Bacillus thuringiensis var. israelensis (Bti) is a suitable agent for controlling Chironomus kiiensis, a major pest polluting water. In this study, laboratory bioassays were used to study toxicity and affecting factors of Bti on C. kiiensis larvae. Tests were conducted using three commercial Bti formulations (oil miscible suspension, 1,200 ITU/mL; wettable power, 1,200 ITU/mg; technical material, 5,000 ITU/mg) of Bti. The toxicity of Bti formulations to third and fourth instar C. kiiensis larvae was in decreasing order of technical material, oil miscible suspension, and wettable powder, based on the 12 and 24 hour LC50 values. Increasing larval densities (from 10 to 30 per bioassay cup) increased the LC50 values for fourth instar C. kiiensis larvae. The LC50 values for fourth instar larvae reared in sand substrate were higher than those from soil substrate, and autoclaved substrates significantly increased the LC50 values. The technical material of Bti at 12 and 24 hours responded similarly to changes in temperature between 30° C and 15° C, but the LC50 values at a range of tested temperatures showed distinct differences in time points.

Introduction

Chironomidae (Diptera) is a species-rich family of flies, with almost 15,000 species described worldwide (Cranston 1994). As an important component of the aquatic insect community, chironomids have proven to be useful as biological indicators because of their sensitivity to chemical changes in aquatic ecosystems (Dudley and Blair 1992). In recent years, chironomid larvae have infested municipal water supply systems in more than 10 Chinese provinces (Zhang et al. 2004). Adult emergence of chironomid midges can occur at nuisance levels in areas surrounding urban and suburban aquatic habitats (Ali 1996). At a shallow wetland in northeast Florida, USA, chironomid populations have existed for several months each year at nuisance levels that interfere with human activities, necessitating control measures (Ali et al. 2008). Chironomus kiiensis Tokunaga has been reported to be the most prevalent chironomid species in Korea out of about 50 species recorded to date (Ree 1993). In China, C. kiiensis is mainly distributed in city water bodies in the southern part of the country, affecting water quality and being a potential disease vector (Lei et al. 2004). Since 2002, the biological mosquito larvicide Bacillus thuringiensis var. israelensis (Bti) has been used to control these insects. Lei et al. (2005) investigated the toxicity characteristics of Bti IPS82 on C. kiiensis and reported that it would be feasible to use Bti IPS82 to control C. kiiensis in city water sources. In this study, we describe the toxicity and affecting factors of three formulations of Bti on larvae of C. kiiensis to further improve biological control strategies.

Materials and Methods

Test materials

Oil miscible suspension (1,200 ITU/mL), wettable power (1,200 ITU/mg), and technical material (5,000 ITU/mg) of Bti were obtained from Hubei Kangxin Agro-industry Co., Ltd. ( http://www.btrdc.com/).

C. kiiensis larvae

C. kiiensis egg masses were collected from water bodies in Shenzhen city, China, and were cultured in accordance with standard protocols (EPA 1993).

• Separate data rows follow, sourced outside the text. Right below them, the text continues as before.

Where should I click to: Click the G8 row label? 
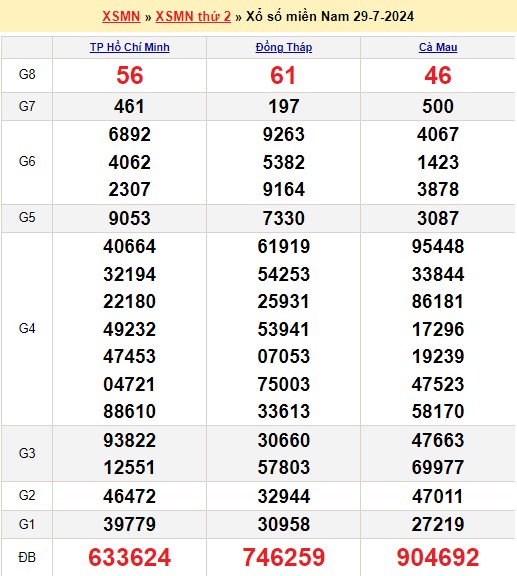pos(27,75)
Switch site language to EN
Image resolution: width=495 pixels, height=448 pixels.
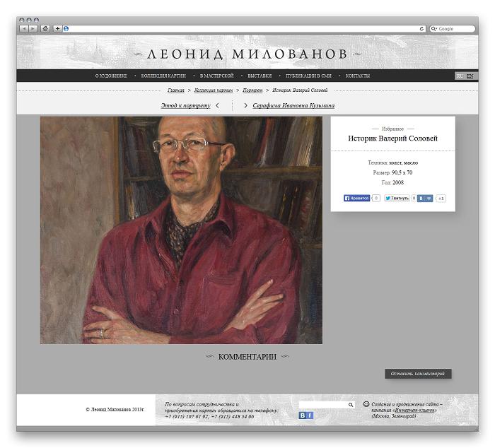[x=470, y=76]
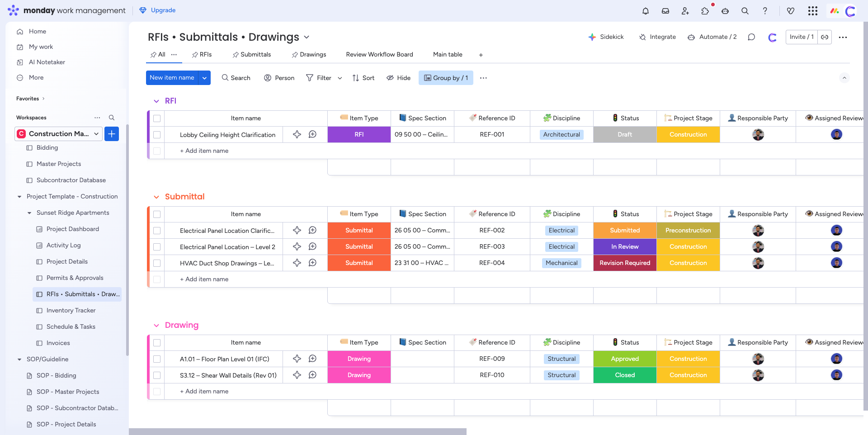Open the New item name dropdown arrow
This screenshot has height=435, width=868.
coord(204,78)
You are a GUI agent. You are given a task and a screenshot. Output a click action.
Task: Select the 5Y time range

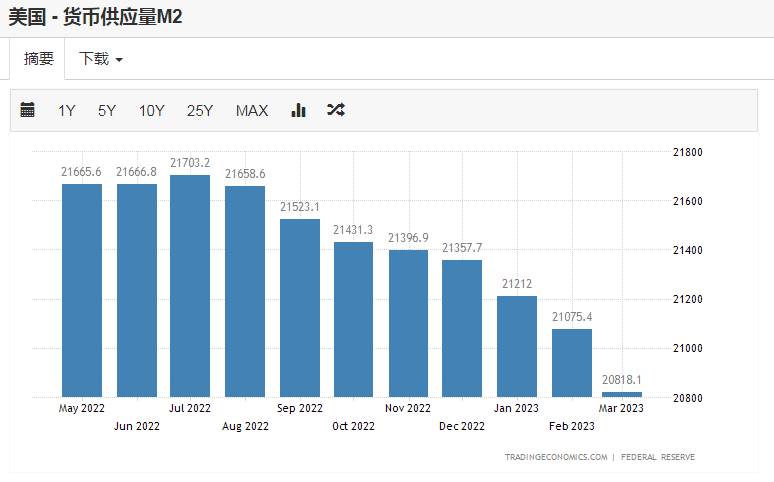coord(107,111)
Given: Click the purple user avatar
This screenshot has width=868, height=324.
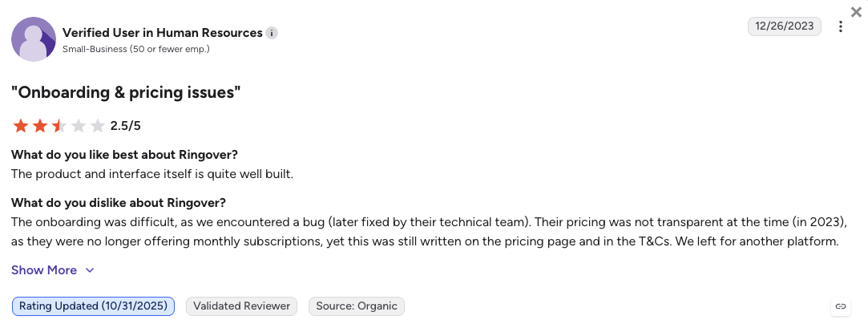Looking at the screenshot, I should point(34,39).
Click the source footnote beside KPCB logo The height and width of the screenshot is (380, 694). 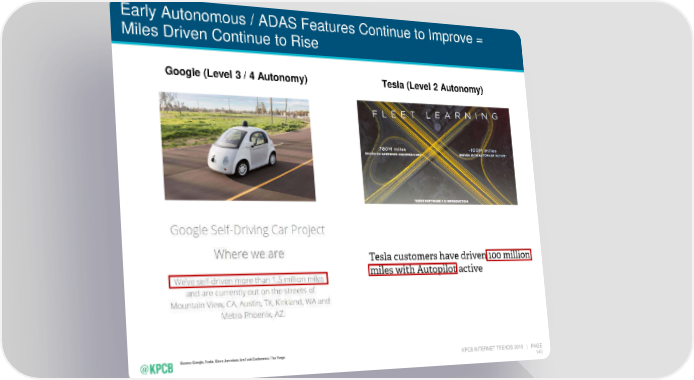click(233, 361)
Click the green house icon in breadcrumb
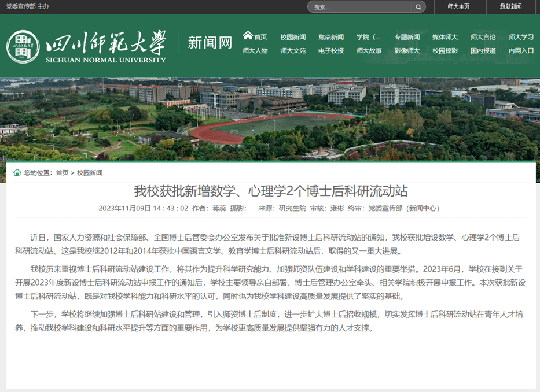 (x=17, y=172)
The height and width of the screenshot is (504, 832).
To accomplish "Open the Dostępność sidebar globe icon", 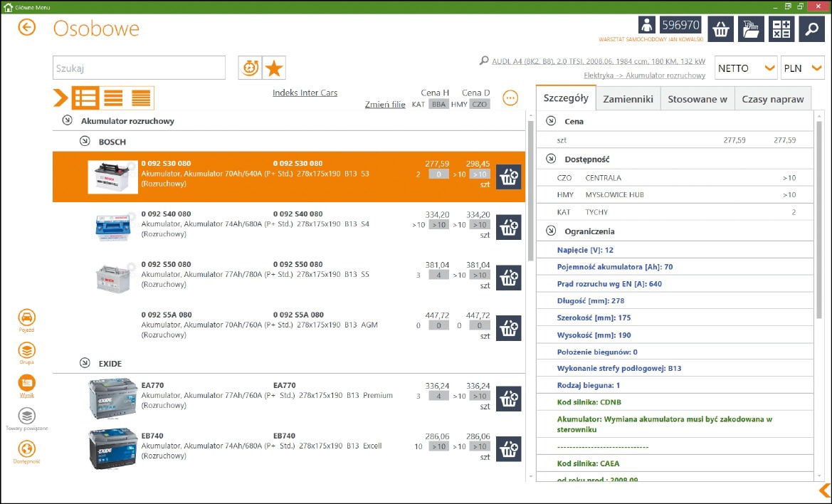I will [26, 449].
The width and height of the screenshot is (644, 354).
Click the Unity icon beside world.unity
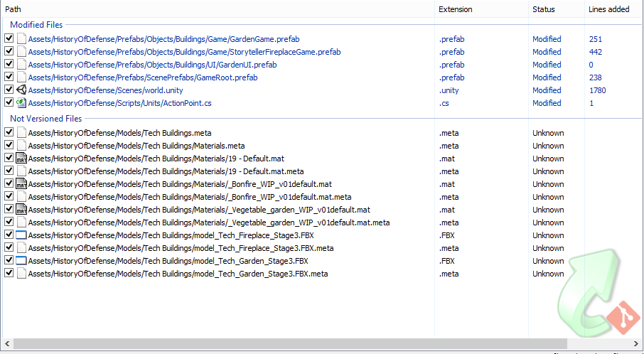(21, 90)
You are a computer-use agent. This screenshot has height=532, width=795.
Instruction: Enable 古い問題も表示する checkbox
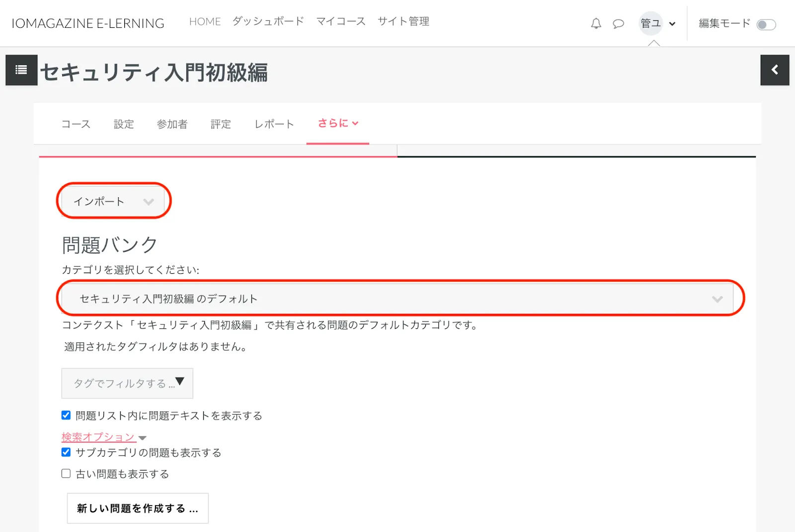pos(66,473)
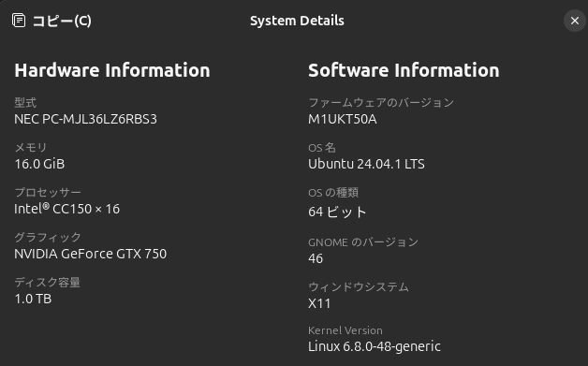Image resolution: width=588 pixels, height=366 pixels.
Task: Click the disk capacity value 1.0 TB
Action: (33, 299)
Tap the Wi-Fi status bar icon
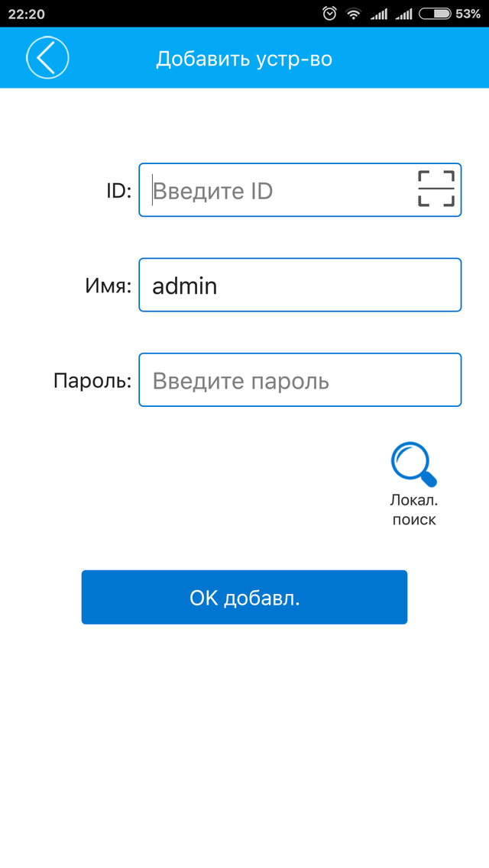Screen dimensions: 489x868 coord(353,14)
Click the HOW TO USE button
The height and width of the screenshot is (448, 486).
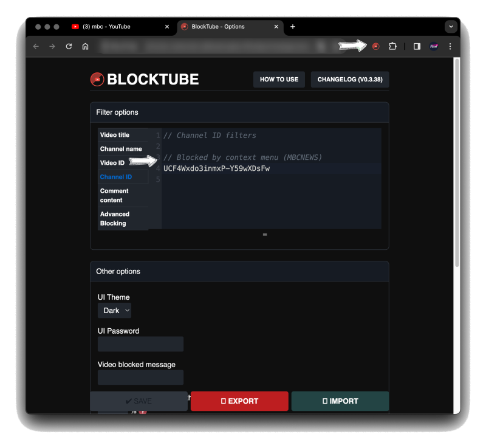pyautogui.click(x=279, y=79)
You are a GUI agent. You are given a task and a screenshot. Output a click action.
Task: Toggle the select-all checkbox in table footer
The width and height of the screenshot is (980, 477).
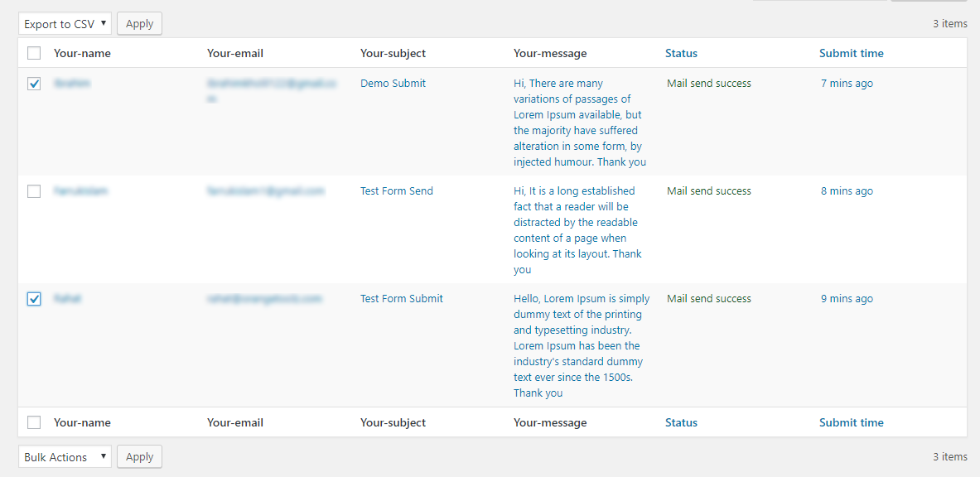click(x=34, y=422)
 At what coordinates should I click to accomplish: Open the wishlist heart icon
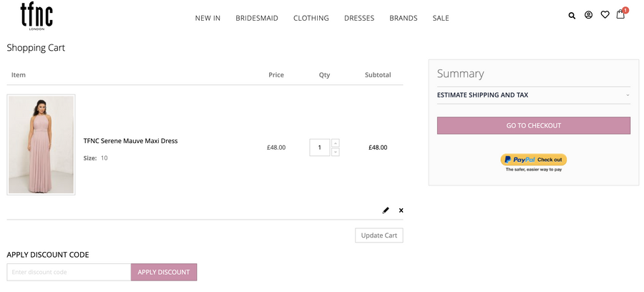(605, 15)
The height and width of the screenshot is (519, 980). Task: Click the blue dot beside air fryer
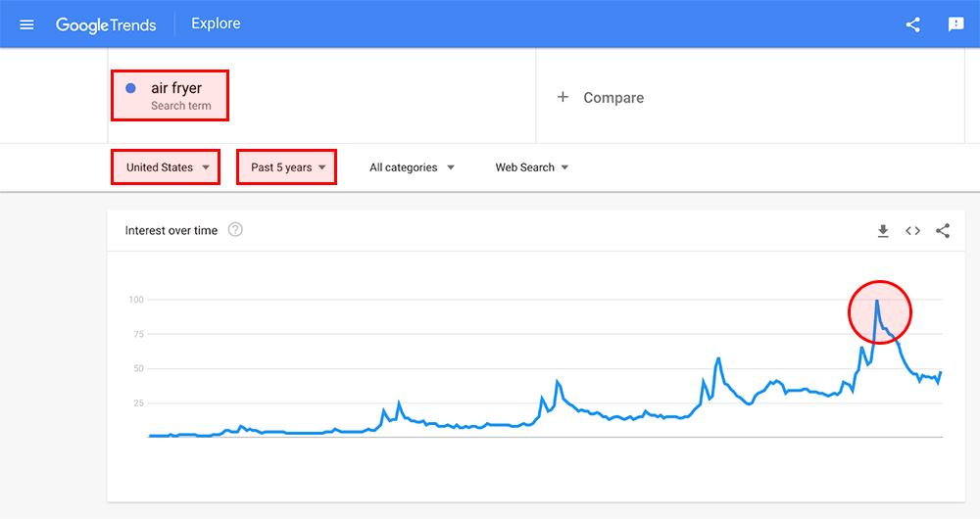(130, 88)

Briefly, instead of collecting and separating eggs masses, the midges were reared in mixed-age cultures. Instar determination was achieved using length estimates. Larval midges were harvested directly from the mixed-age cultures and used in the bioassays.

Bioassay

The suspension stocks were prepared by putting 100 mg Bti into 1 L deionized water and shaking at 200 rpm for 30 minutes. Suspensions for use in bioassays were prepared by serial dilution of Bti in dechlorinated water. The acute toxicity of each compound was evaluated individually using 12 and 24 hour static toxicity tests. Ten larvae were randomly assigned to each of three replicates per treatment, giving a total of 30 larvae in each of the control and seven test treatments (0.01, 0.05, 0.1, 0.5, 1, 5, and 10 mg/L). Tests were conducted in 100-mL plastic cups containing 50 mL of test solution, which was comprised of dechlorinated water. Test vessels were not aerated and test solutions were not renewed for 24 hours. The test vessels were covered with clear plastic film to minimize evaporation. Tests were conducted at room temperature with a photoperiod of 16:8 L:D. The number of immobilized midges was recorded at 12 and 24 hours using a dissecting microscope (× 10 magnification). Immobilization was defined as the cessation of all visible signs of movement or activity when viewed under the dissecting microscope. Each experiment was repeated using a different batch of midge larvae. An experiment was considered valid if mortality in the control did not exceed 10% at the end of the test and dissolved oxygen did not fall below 20% saturation. Bioassays evaluating the effects of larval age were conducted by measuring the toxicity of oil miscible suspension (1,200 ITU/mL), wettable powder (1,200 ITU/mg), and technical material (5,000 ITU/mg) of Bti on third and fourth instar C. kiiensis larvae. River sand and wetland soil were used to study the effects of substrate on the toxicity of Bti in this study. River sand was washed for 20 minutes in distilled water, oven dried, and passed through a 74-µm mesh sieve onto a stainless steel tray. Topsoil was collected from Zhalong wetland, Heilongjiang, China. The basic physical and chemical characteristics of soil are shown in Table 1. Bioassay data were pooled, and a probit analysis was conducted using POLO probit analysis software. Significant differences in the resistance levels of the insects were based on non-overlapping 95% confidence intervals (Tian et al. 2011).

Results

Toxicity of Bti on fourth instar C. kiiensis larvae

The larvicidal activity of three Bti preparations is summarized in Table 2. The third and fourth instar C. kiiensis larvae were susceptible to wettable powder, oil miscible suspension, and technical material of Bti. The 12 and 24 hour LC50S of the three Bti formulations showed similar changes for third and fourth instar C. kiiensis larvae and were in decreasing order of wettable powder, oil miscible suspension, and technicial material. The young third instar larvae were more susceptible than fourth instar larvae.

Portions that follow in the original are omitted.